Home > Blockchain >  How to Peek the Lowest elements from a List of sorted Streams continously
How to Peek the Lowest elements from a List of sorted Streams continously

Time:05-16

I started learning about Java Stream, and I am wondering is it possible to only peek the first element of the stream without retrieving it.

For example, I have multiple streams, and each of them have integers that are sorted in non-decreasing order, and I want to get a sorted list of all integers, so I'm thinking about using a PrioirtyQueue<Stream> sorted in non-decreasing order as well.

However, in order to get the PrioirtyQueue<Stream> to sort the streams, I need to pass in a comparator for stream to compare streams by their first element, and I am not sure how to peek the first element in each stream.

For example, I have the following streams.

[1, 2, 3, 5],
[0, 2, 4, 6]

I want to write a function getNextInteger(), that handles a list of sorted streams.

Every time I call the method, it returns the next smallest integer, so the result might be [0,1,2,2] if I call the method 4 times.

I want to use PriorityQueue to sort the streams by their first value, and retrieve the smallest one and requeue the stream if it is not empty.

CodePudding user response:

Stream is a mean of iteration over the source of data, it's meant to process the data, not to store it.

Therefore, your question is inherently incorrect. The short answer is no.

It's not a data structure, you can't compare it with PriorityQueue or any other collection.

Have a look at the documentation:

Collections and streams, while bearing some superficial similarities, have different goals. Collections are primarily concerned with the efficient management of, and access to, their elements. By contrast, streams do not provide a means to directly access or manipulate their elements, and are instead concerned with declaratively describing their source and the computational operations which will be performed in aggregate on that source.

As I said, stream is a mean of iteration, but stream pipelines is also differs from the Iterator. You can retrieve one, and then another one. Stream pipeline will be either executed or not. It will depend on whether stream has a terminal operation or not.

For instance, this stream is valid, it will compile, but it will not be executed:

Stream.of("a", "b", "c").map(String::toUpperCase);

Because it lacks terminal operation.

Every stream should have a source, a single terminal operation which triggers the execution of the pipeline and produces the result. Intermediate operations like map() and filter(), which are meant to transform the stream, are optional.

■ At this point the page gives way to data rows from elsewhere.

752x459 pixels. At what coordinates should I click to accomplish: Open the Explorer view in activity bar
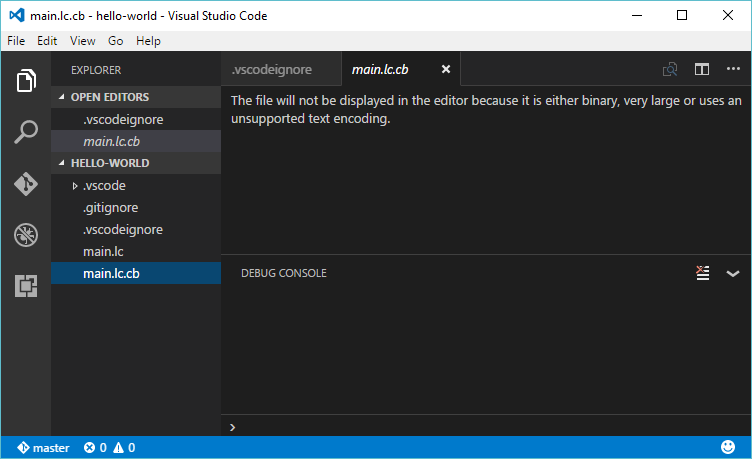click(x=26, y=81)
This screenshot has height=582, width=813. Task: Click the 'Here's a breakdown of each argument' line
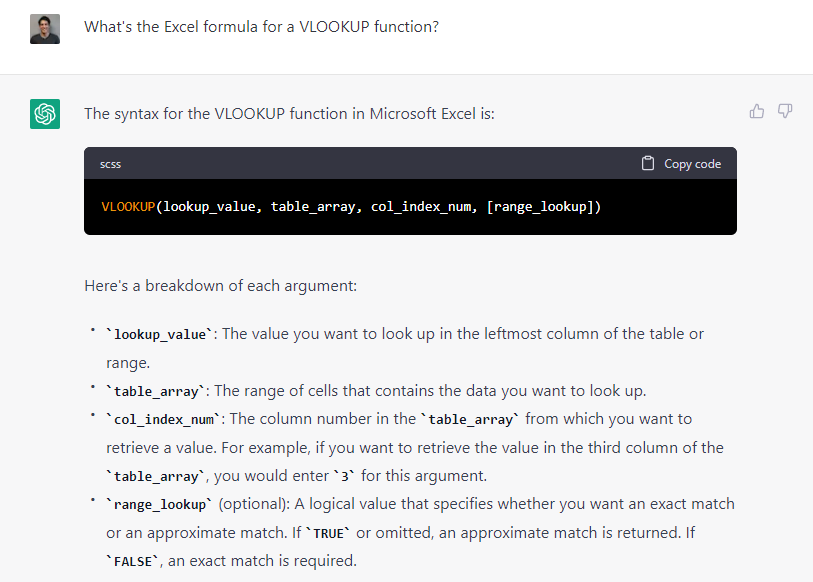click(221, 286)
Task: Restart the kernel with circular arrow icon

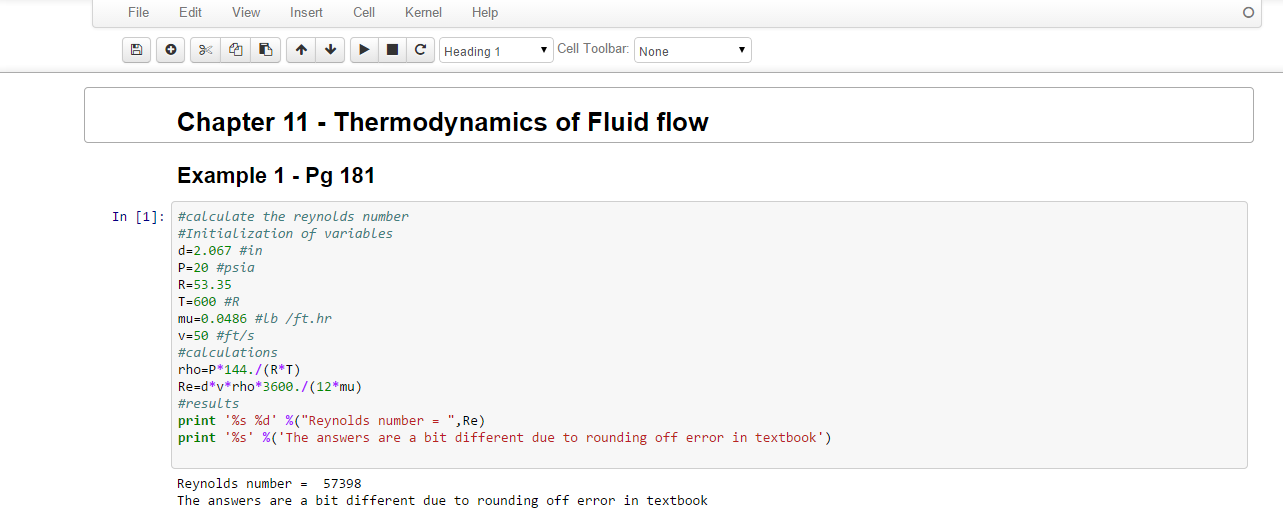Action: [x=420, y=50]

You can't obtain the data from the stream without processing it. And once it's processed, it can no longer be used.

As a possible remedy for this problem, you might consider wrapping the stream with an object that will maintain separately the first element from the stream source and the stream itself.

public record StreamWrapper(int first, IntStream stream) {}

That approach can be used, it will be sufficient to compare streams by a single value, which should be extracted from the stream source (if the stream source allows that) at the same time when the stream gets generated.


Update

I want to write a function getNextInteger(), that handles a list of sorted streams.

Every time I call the method, it returns the next smallest integer, so the result might be [0,1,2,2] if I call the method 4 times.

That task in not suitable for streams. Unless you can blind on the fact that the data in every stream is already sorted.

If we combine all the streams in one and apply sorting, it will not cause a gigantic performance hit as it might seem at the beginning. In order to sort the data stream dumps all the elements into an array which in this case will be comprised of sorted subarrays. Because an array of a reference type will be sorted using Timsort, the algorithm implementation will spot all these sorted chunks. I.e. sorting the array composed of partially sorted subarrays isn't the same as sorting all these data from scratch. Hence, we can consider it as a possible option:

List<Stream<Integer>> streams =
List.of(Stream.of(1, 3), Stream.of(5), Stream.of(2, 6, 7),
        Stream.of(4, 9, 10), Stream.of(8));
        
streams.stream()
    .flatMap(Function.identity())
    .sorted()
    .forEach(num -> System.out.print(num   " "));

Will produce an output:

1 2 3 4 5 6 7 8 9 10 

If printing (or storing into a collection) the overall data sorted in ascending order doesn't seem satisfactory, and you insist on retrieving only a single value as a result of method invocation, I'll reiterate that it's impossible to fetch values one by one continuously from a stream.

For that you need an Iterator as the documentation suggests:

However, if the provided stream operations do not offer the desired functionality, the BaseStream.iterator() and BaseStream.spliterator() operations can be used to perform a controlled traversal.

You can implement a custom iterator that will utilize a PriorityQueue under the hood.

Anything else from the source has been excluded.